コラム
[連載]悪女の履歴書

恋愛感情と金銭、男への嫉妬が交差する「上尾主婦レズビアン殺人事件」

2013/08/17 18:00

 佳子にとって同性愛の相手は、愛が初めてだったといわれる。大柄でボーイッシュだったことで、事件後「レズ歴が長くほかにも愛人女性がいた」などと報じられたが、実は佳子は性的にはウブだった。初めての男性は夫であり、女性は愛だった。思春期から同性愛の傾向があったかもしれないが、しかしそれを明確に自覚したり、行動することはなかった。戦時中に生まれた佳子だが、この時代、佳子だけでなく世間全般においても同性愛の知識は乏しく、一般に性同一性障害などといった概念は存在さえしなかった。女は適齢期になれば男と結婚することが当たり前という常識にもとらわれていたのだろう。だが、一度目覚めてしまった佳子はまるでこれまでの年月を取り返そうとするように“男”として振舞い出す。
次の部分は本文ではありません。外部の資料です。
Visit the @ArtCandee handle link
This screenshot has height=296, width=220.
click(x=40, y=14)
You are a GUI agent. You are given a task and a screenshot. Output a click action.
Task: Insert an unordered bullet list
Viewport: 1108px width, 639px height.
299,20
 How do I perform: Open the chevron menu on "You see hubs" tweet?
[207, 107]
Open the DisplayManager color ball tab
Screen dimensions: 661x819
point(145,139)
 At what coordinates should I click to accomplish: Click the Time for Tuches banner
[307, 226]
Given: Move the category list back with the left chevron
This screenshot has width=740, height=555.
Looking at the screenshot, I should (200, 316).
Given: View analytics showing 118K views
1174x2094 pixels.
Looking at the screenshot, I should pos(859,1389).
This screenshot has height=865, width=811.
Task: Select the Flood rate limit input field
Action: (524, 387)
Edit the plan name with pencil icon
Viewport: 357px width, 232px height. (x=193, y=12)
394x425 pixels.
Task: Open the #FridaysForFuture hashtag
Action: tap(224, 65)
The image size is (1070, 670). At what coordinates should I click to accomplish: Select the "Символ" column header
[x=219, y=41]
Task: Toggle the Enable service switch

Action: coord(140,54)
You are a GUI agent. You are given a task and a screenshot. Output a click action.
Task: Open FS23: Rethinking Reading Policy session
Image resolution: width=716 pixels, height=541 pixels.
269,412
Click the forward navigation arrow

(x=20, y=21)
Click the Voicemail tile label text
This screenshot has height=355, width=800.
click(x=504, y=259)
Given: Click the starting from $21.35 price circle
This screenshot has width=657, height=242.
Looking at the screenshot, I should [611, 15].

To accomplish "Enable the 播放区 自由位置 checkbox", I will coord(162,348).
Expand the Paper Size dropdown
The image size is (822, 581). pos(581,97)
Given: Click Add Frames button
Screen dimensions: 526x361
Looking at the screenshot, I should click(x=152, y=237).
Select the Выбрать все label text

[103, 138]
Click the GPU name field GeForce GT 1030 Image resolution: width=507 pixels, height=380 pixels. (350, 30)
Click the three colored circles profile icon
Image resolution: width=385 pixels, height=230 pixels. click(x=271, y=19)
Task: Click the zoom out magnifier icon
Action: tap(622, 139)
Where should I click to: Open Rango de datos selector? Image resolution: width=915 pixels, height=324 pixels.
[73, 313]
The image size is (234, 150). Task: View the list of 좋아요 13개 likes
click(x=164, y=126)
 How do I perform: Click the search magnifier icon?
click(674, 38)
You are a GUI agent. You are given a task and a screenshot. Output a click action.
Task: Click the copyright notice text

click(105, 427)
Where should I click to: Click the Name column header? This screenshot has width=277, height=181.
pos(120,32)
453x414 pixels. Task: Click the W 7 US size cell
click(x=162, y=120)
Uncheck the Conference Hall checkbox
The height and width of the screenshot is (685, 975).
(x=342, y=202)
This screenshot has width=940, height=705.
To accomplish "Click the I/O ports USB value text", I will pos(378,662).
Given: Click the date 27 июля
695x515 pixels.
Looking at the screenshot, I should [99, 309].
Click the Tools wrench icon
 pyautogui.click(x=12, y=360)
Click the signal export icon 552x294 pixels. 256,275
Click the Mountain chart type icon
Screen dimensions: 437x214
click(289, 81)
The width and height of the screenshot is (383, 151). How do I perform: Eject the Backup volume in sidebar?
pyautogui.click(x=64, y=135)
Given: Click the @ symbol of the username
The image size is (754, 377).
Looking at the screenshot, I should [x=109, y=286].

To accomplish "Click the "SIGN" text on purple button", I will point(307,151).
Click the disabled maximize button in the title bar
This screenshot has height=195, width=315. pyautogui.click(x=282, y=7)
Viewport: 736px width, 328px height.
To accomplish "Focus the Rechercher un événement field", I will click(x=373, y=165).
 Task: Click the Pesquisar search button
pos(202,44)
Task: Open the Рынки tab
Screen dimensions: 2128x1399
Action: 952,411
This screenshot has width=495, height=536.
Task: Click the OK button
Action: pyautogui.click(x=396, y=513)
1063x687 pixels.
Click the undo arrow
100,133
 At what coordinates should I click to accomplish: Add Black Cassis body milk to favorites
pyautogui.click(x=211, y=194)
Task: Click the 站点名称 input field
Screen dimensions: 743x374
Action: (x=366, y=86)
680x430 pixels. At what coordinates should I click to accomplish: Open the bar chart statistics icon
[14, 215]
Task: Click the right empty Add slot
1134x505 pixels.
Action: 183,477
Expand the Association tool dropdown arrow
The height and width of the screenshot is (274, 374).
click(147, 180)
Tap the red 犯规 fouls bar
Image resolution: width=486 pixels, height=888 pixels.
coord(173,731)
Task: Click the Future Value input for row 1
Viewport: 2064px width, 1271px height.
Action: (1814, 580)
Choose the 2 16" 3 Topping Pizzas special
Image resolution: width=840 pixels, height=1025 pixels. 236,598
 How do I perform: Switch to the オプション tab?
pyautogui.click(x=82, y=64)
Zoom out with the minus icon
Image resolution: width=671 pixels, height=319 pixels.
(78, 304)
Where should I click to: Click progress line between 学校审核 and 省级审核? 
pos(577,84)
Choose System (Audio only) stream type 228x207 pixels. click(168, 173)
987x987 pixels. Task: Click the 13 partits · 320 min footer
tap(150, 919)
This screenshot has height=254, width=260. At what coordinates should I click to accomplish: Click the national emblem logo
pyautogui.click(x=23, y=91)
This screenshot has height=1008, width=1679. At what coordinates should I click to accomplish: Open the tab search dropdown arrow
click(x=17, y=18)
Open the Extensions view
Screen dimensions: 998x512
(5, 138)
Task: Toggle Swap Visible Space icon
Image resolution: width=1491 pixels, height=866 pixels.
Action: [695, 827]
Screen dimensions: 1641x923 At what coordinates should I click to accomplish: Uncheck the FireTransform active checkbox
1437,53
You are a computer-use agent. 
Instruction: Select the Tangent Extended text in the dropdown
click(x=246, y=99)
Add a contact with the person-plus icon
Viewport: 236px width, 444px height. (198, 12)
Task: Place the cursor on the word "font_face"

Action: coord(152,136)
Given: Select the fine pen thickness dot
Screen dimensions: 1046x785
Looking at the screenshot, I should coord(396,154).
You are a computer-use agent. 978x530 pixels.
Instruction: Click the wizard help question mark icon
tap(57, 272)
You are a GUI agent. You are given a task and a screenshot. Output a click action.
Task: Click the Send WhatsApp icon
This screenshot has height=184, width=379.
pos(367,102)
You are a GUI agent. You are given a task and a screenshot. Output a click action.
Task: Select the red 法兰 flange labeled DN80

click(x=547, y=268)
 嫉妬もすごかった。2人で外食した際、馴染みの客が愛に話しかけただけで不機嫌になったという。行き付けの寿司屋で佳子は愛にビールを注ぎ、タバコの火も点ける、寿司は箸移しに愛に食べさせる、とまるでホストのように愛に尽くしていていたという。一方、愛の方はというと、喜んでそれを受け入れる、というのではなく少し迷惑そうな顔をしたこともあったという。

 当時の団地はサラリーマン家庭、中流階級が多く、女性は専業主婦が多かった。お互いのライバル心も旺盛で、人口も急速に増え、子どもも多く活気づいていた。うわさ話も盛んだ。そんな団地妻たちの間で、2人がうわさにならないはずがない。しかし、そんな周囲の目など佳子には気にならなかった。それほど愛に夢中になっていたのだ。

 そして恋する男が女性の気を引くのと同様に、佳子は愛に金を貢いでもいた。夫のお陰で佳子の羽振りはよかった。金回りがいいことを誇示するかのように、ジーンズのポケットに無造作に1万円の束を入れていたという。まるで無骨な男を演じるかのようだが、その金で愛に食事を奢り、洋服や装飾品をプレゼントした。食料品などの日用品も佳子が支払った。もちろんモーテル代金もだ。後の警察の取調べで佳子は「600万円貢いだ」と供述したというが、どうやらそれはハッタリで、実際は200万円程度だったらしい。それにしても当時としても少なくない額だ。家事は家政婦に任せ、恋人との情事にふけり、愛に尽くしに尽くした佳子。その様子は、恋人を必死で食い止める男性の姿のようだと周囲にも映っていたという。